Just as catalytic efficiency for enzymes can be increased either by increasing kcat or lowering Km, the inactivation efficiency of covalent drugs can be optimized either by increasing kinact or by decreasing KI. Historically, drug hunters have focused on the latter; we previously described the discovery of TAK-020 in which the affinity of a fragment for the kinase BTK was first optimized and then a covalent warhead was appended.
 
However, focusing on kinact can also be productive, and Srinivasan argues this is particularly true for challenging targets with shallow pockets where noncovalent affinity is difficult to obtain. As a case in point he discusses covalent KRASG12C inhibitors such as sotorasib, which I wrote about here.
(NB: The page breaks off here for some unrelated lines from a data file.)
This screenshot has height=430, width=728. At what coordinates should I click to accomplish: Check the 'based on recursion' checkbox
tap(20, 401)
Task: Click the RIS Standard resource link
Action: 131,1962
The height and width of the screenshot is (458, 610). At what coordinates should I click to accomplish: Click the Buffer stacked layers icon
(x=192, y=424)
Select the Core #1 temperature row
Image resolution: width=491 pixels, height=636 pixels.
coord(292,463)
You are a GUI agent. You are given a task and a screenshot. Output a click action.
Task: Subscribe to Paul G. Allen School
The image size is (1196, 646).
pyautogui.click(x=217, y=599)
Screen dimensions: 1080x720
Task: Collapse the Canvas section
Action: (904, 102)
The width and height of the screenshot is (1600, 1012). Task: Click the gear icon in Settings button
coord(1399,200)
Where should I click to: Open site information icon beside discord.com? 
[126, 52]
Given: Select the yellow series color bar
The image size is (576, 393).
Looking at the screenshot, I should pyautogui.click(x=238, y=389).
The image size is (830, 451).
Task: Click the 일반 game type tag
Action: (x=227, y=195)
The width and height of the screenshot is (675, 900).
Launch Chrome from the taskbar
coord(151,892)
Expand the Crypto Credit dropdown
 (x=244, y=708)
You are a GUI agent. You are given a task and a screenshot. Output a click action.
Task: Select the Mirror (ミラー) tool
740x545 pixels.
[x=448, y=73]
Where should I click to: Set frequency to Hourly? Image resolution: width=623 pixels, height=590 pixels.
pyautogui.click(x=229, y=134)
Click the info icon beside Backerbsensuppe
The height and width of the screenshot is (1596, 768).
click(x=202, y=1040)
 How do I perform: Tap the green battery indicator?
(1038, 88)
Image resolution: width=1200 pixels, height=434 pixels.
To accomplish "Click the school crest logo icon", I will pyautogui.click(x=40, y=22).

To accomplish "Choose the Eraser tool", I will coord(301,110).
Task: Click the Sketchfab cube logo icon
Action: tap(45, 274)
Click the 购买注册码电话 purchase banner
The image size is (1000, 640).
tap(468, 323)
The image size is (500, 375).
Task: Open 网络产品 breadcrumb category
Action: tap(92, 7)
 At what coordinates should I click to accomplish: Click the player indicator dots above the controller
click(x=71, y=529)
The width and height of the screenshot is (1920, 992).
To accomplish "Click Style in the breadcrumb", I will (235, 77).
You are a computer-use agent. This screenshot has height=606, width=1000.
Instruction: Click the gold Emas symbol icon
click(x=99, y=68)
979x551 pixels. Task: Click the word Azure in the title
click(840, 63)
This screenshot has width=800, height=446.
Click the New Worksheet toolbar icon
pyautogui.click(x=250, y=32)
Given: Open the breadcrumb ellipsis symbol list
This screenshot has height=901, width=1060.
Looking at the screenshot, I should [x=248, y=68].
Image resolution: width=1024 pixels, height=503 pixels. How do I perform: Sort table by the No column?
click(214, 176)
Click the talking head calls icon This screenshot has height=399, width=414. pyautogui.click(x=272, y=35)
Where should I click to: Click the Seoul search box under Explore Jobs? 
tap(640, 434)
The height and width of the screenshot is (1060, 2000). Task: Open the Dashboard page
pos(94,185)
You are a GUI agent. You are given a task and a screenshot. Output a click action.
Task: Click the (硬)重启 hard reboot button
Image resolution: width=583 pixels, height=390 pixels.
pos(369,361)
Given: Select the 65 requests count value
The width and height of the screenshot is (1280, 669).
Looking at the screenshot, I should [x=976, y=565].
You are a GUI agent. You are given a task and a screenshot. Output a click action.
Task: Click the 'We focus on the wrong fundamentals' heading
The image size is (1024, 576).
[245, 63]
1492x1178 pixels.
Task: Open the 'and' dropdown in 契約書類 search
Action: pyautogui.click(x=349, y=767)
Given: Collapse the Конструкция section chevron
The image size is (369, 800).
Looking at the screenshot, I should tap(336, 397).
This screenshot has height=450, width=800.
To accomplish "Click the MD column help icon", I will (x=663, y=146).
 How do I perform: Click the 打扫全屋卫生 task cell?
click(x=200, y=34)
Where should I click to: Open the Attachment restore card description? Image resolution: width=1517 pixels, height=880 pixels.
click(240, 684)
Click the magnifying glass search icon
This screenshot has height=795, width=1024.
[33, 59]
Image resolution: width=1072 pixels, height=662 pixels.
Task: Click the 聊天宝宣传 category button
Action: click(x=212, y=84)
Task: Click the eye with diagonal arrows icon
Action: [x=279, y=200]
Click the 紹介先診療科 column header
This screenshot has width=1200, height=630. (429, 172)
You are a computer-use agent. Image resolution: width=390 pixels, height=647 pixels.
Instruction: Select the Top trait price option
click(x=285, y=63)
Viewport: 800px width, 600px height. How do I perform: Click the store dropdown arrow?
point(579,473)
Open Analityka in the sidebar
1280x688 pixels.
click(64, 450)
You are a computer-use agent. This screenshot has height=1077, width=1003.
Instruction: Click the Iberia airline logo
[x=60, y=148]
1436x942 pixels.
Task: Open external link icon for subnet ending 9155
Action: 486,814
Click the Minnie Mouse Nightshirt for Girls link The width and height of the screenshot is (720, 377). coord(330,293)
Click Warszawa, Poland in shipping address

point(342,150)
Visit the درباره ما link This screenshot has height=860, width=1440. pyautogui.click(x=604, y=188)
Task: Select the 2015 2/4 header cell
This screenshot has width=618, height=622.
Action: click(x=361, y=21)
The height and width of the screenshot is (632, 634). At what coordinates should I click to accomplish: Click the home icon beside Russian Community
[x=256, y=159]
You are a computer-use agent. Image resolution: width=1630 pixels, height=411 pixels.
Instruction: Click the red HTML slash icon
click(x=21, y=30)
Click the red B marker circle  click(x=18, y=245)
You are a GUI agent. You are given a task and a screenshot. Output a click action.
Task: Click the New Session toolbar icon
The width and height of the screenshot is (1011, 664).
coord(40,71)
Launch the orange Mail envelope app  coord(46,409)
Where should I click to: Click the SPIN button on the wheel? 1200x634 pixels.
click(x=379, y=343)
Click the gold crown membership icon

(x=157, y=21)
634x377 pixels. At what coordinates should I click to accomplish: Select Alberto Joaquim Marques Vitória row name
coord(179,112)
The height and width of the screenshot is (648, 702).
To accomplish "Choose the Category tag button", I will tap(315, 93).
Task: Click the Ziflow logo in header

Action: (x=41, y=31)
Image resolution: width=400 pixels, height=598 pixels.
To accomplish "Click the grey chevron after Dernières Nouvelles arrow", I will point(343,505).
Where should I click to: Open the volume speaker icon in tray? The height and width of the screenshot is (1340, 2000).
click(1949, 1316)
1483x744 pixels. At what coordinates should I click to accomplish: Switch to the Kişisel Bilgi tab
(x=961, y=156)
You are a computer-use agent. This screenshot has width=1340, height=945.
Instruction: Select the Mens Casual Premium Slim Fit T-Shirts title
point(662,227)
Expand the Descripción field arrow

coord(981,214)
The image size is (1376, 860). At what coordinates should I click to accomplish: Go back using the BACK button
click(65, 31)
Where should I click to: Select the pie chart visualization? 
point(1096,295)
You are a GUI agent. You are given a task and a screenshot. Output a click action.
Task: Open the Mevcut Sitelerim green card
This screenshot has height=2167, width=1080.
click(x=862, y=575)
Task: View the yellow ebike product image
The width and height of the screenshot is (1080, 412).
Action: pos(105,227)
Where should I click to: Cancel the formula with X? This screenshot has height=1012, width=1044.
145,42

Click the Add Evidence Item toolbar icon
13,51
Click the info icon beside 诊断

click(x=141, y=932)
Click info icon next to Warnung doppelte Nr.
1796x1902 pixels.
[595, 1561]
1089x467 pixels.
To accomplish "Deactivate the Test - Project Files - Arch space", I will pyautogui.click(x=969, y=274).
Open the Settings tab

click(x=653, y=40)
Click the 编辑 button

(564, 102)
Just as residues within enzyme active sites stabilize the transition state of a reaction, a lysine residue in KRAS forms a hydrogen bond to the carbonyl of the acrylamide electrophile, thereby increasing its reactivity for the protein.
 
Srinivasan emphasizes that kinact is specific for each particular protein-ligand pair as well as distinct from intrinsic or chemical reactivity. This is a critical point. Newcomers to the field often worry that a high kinact value means a molecule is generically reactive and thus likely to react with many proteins, but this is not necessarily true. For example, sotorasib’s favorable kinact/KI is driven by a high kinact for KRASG12C but it is still quite specific. Indeed, Srinivasan points out that even a chemically reactive molecule may not react with a protein if the geometry isn’t right.
 
A nice way of assessing specific reactivity (which unfortunately is not cited) is the reactivity enhancement factor, or REF, as defined by Alan Armstrong, David Mann, and colleagues at Imperial College London in an (open-access) 2020 ChemBioChem paper. Akin to the kcat/kuncat ratio used to assess rate enhancement for enzymes, REF is defined as the rate of reaction for a specific protein divided by the rate of reaction for glutathione, an abundant cellular thiol. The higher the REF score, the higher the specific reactivity for the protein of interest.
 
Srinivasan also considers tradeoffs between kinact and KI as kinact/KI approaches the rate of diffusion, suggesting that above 1,000,000 M-1s-1 or so any further improvement in affinity will come at the cost of specific reactivity. While this is theoretically interesting, from a practical perspective you can have a perfectly fine drug with a kinact/KI of just 10,000 M-1s-1.
 
Covalent drugs will only become more important as we pursue increasingly hard targets that have resisted previous efforts. For these targets in particular, focusing on specific reactivity will be rewarding.

1 comment:

Anonymous said...

Hi, great post.

Would REF be a valid parameter to describe selectivity of covalent ligands reacting with other residues than Cys, say e.g. Ser or Lys?